For tomorrow’s framework work, treat accessibility as part of the same engineering system as locators, traces, CI, and reports. The team should not ask, “Did anyone remember accessibility?” The pull request should answer it automatically.

FAQ

Can Playwright prove my application is WCAG compliant?

No. Playwright with axe can detect many automatically testable issues, but WCAG conformance needs broader evaluation. Use it as a regression gate and evidence collector, then add manual accessibility review for critical flows.

Should accessibility tests run on every pull request?

Yes, but keep the first version small. Run the top 5 to 10 screens on every pull request. Add more pages after the team trusts the signal and has a process for fixing failures.
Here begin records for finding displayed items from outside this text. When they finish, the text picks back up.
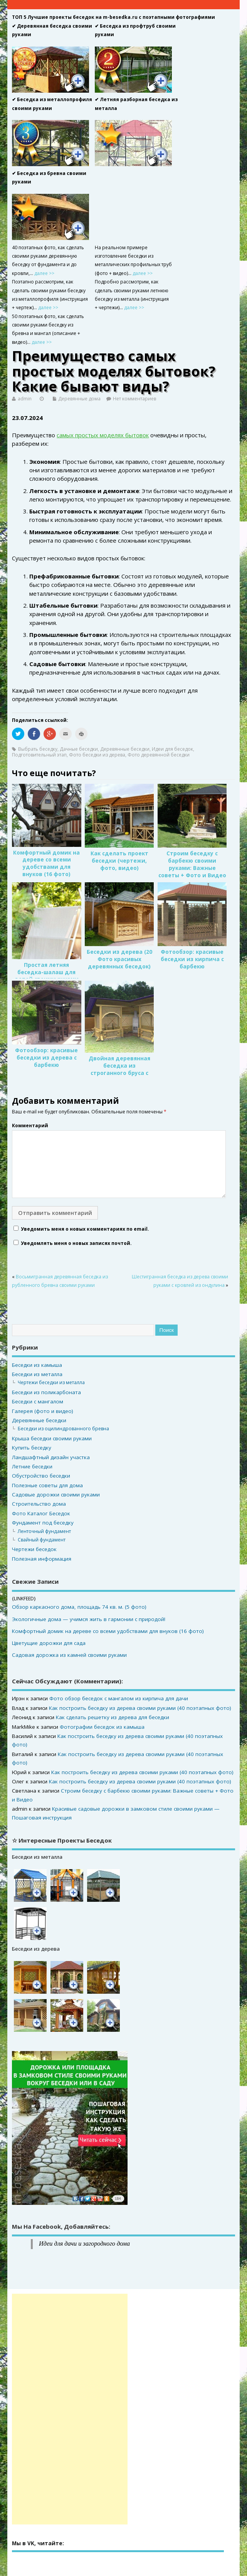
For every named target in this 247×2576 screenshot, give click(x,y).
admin (25, 398)
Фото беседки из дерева (97, 754)
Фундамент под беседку (43, 1522)
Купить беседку (31, 1447)
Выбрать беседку (37, 749)
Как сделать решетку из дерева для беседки (112, 1717)
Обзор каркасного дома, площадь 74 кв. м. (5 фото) (79, 1606)
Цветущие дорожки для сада (49, 1643)
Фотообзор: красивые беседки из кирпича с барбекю (192, 959)
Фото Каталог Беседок (41, 1513)
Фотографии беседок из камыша (102, 1726)
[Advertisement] (70, 2409)
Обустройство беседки (41, 1475)
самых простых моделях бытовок (103, 435)
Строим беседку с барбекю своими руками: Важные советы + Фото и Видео (192, 864)
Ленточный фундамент (44, 1531)
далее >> (44, 273)
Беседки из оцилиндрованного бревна (63, 1428)
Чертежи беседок (34, 1549)
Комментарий (30, 1125)
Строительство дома (39, 1503)
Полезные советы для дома (47, 1485)
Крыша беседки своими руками (52, 1438)
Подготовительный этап (39, 754)
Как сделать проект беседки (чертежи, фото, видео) (119, 860)
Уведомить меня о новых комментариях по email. (85, 1229)
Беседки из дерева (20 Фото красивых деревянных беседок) (119, 959)
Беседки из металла (37, 1374)
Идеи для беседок (172, 749)
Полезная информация (41, 1558)
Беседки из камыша (37, 1364)
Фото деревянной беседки (159, 754)
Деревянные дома (79, 398)
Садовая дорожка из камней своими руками (69, 1654)
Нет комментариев (134, 398)
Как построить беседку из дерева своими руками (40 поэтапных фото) (140, 1708)
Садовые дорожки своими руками (56, 1494)
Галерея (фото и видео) (42, 1411)
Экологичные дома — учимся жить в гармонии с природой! (88, 1619)
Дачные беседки (79, 749)
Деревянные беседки (125, 749)
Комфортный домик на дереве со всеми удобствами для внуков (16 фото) (46, 863)
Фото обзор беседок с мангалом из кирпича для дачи (118, 1698)
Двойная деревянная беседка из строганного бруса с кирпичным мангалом (119, 1069)
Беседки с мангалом (37, 1401)
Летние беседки (32, 1466)
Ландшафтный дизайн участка (51, 1457)
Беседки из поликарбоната (46, 1392)
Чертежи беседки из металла (51, 1382)
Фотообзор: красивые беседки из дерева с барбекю (46, 1057)
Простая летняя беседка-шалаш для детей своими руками (46, 972)
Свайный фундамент (42, 1539)
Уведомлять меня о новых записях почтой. (76, 1243)
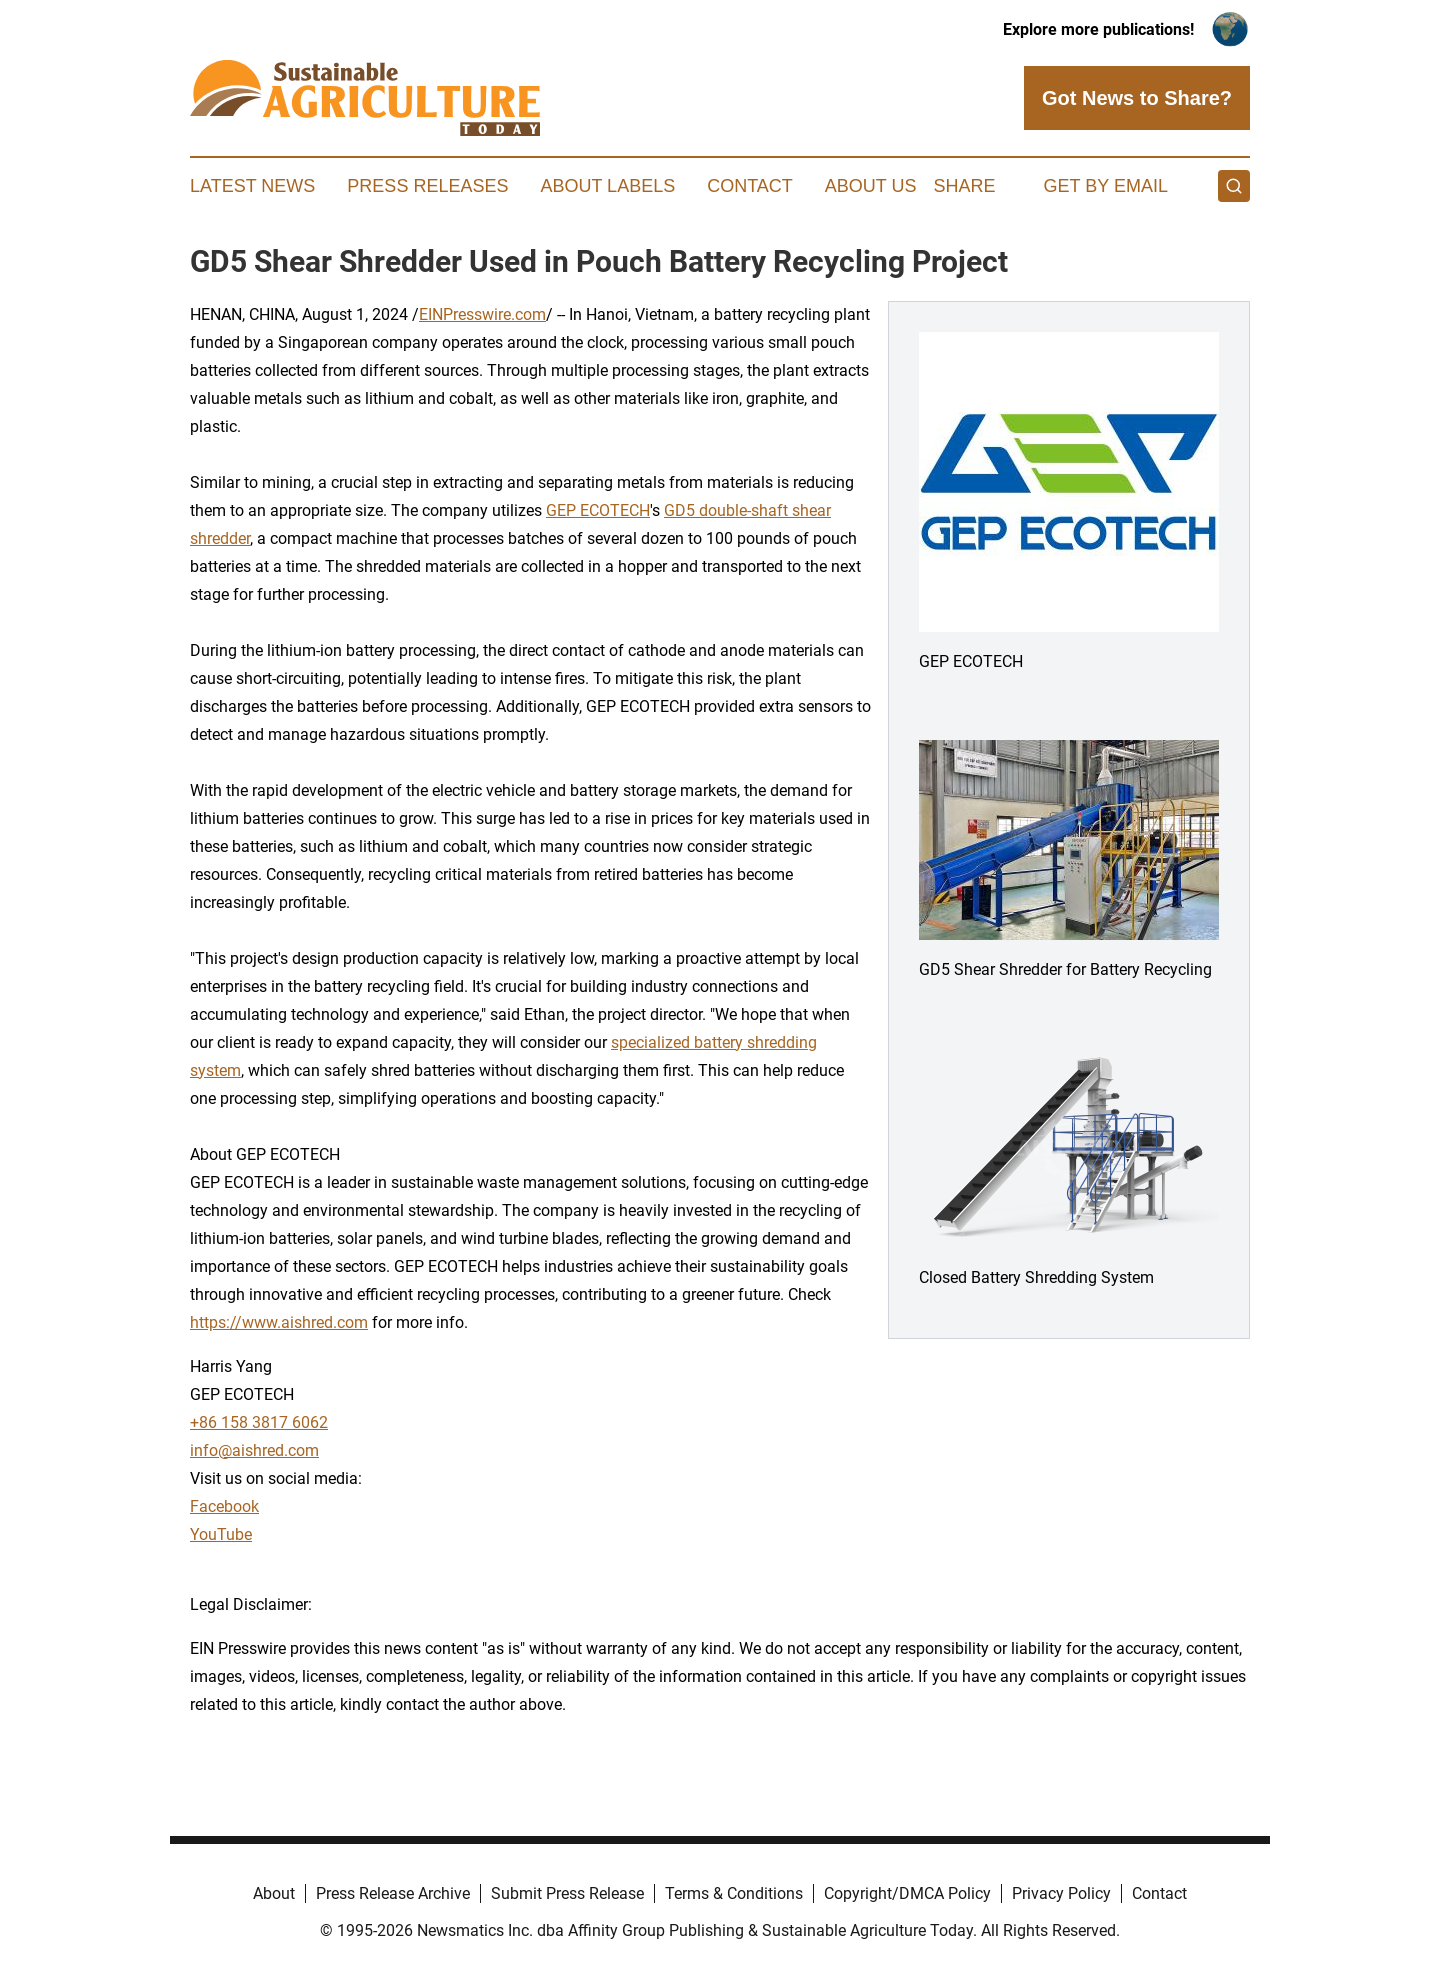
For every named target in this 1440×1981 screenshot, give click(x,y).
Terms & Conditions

Should I fail the build for existing violations?

For new projects, yes. For legacy apps, create a baseline for known issues and fail the build when new violations appear. Do not let the baseline become permanent. Give every exception an owner and a removal date.

Do I need accessibility tests in all browsers?

Not on day one. Start with Chromium because it keeps CI fast. Add other browsers if your product, customer base, or support matrix requires it. Accessibility coverage that developers respect is better than broad coverage everyone ignores.

What should manual testers learn from this?

Learn the concepts first: accessible names, roles, labels, focus order, keyboard navigation, and WCAG basics. Then learn enough Playwright TypeScript to automate repeatable checks. That combination is powerful for SDET interviews and real product work.